### Assignment
Give the count of lines below that include the word "width", and say nothing else.

### Extracted data

-- Opening Marker --

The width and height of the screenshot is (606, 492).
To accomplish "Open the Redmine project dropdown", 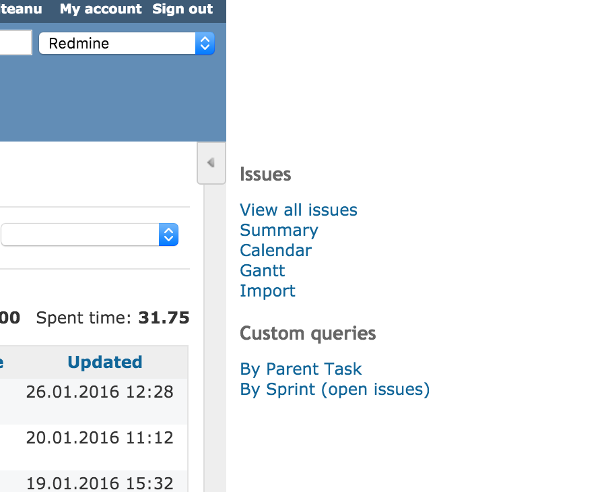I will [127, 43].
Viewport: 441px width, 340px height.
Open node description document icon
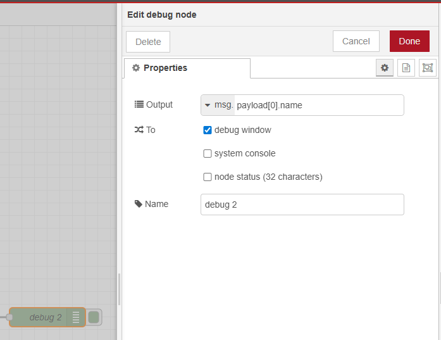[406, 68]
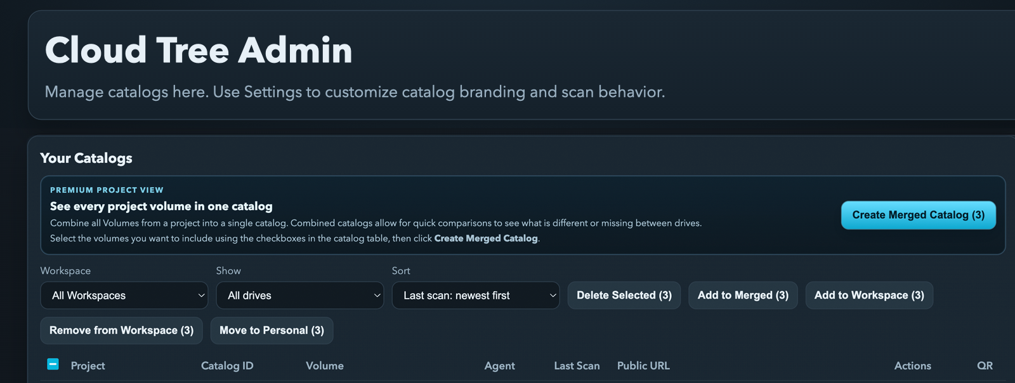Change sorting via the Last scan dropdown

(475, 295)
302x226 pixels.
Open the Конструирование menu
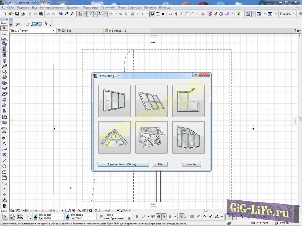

-- Closing Marker --
-- Opening Marker --

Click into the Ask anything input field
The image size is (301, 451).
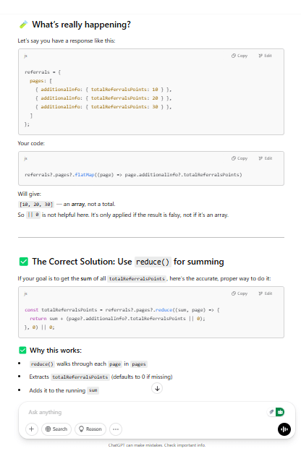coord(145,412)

-- Closing Marker --

### Answer below
2